(Data supplied):
-*-*-
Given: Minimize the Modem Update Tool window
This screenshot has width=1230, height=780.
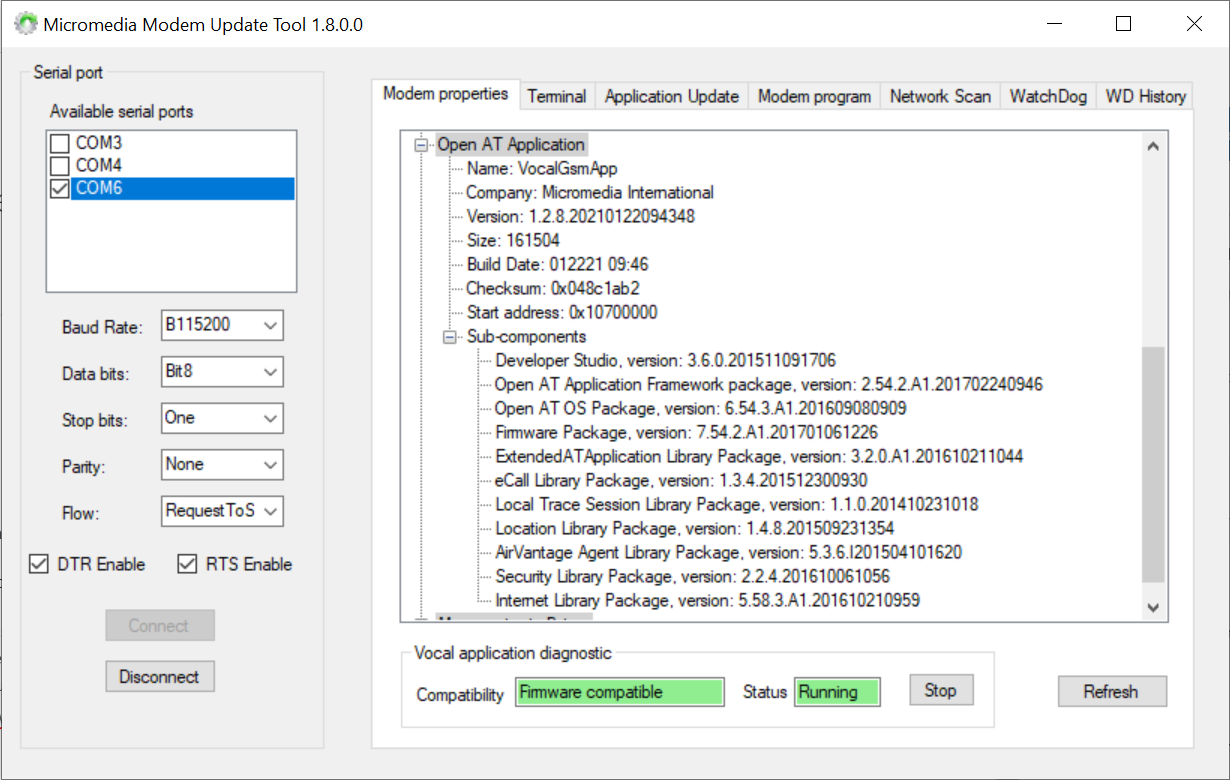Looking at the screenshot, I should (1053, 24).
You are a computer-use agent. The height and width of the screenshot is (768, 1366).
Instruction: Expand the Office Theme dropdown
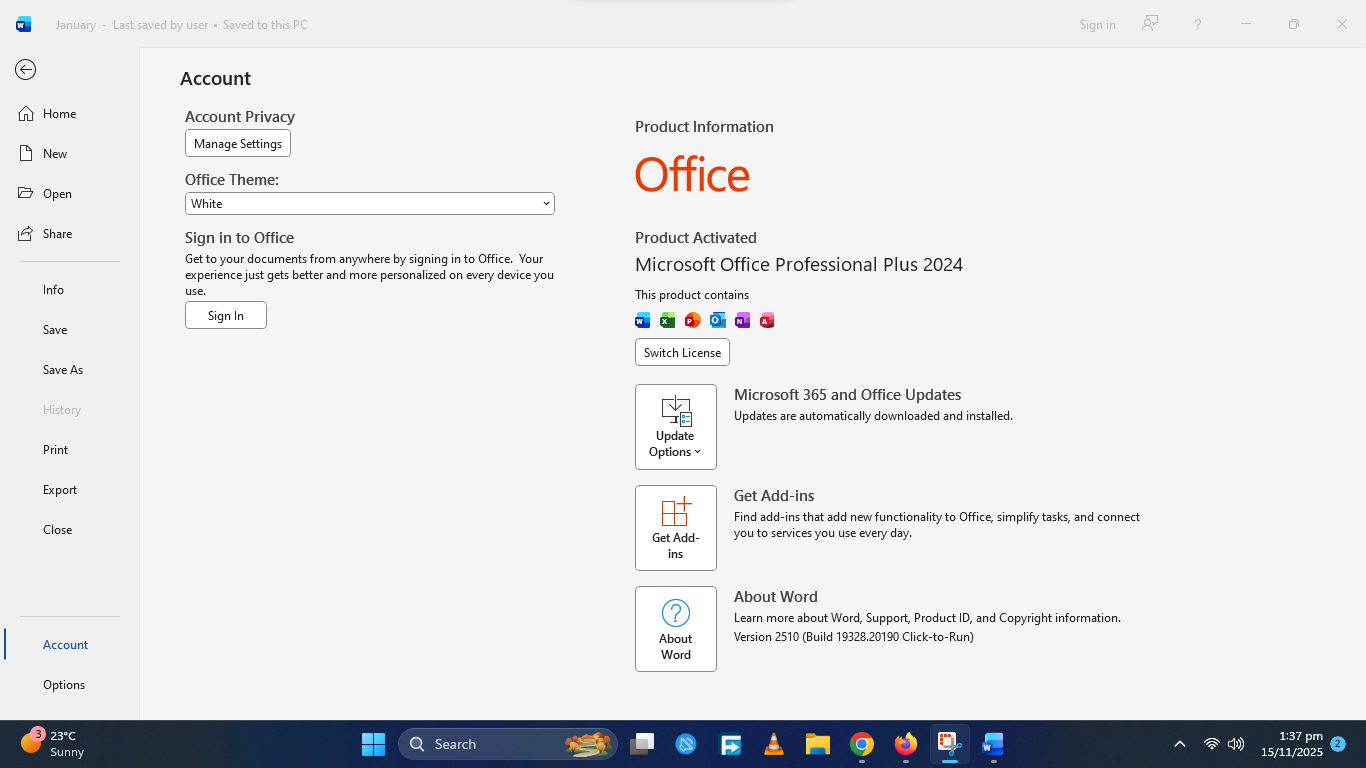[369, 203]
-*-*-
(How to complete this task): If a line holds a picture, skip the picture and transcribe the rest of the material exactly.

(Exercise output):
Given: Minimize the Modem Update Tool window
This screenshot has width=1230, height=780.
Looking at the screenshot, I should (1053, 24).
You are a computer-use agent. The height and width of the screenshot is (768, 1366).
Instruction: Expand the Office Theme dropdown
[369, 203]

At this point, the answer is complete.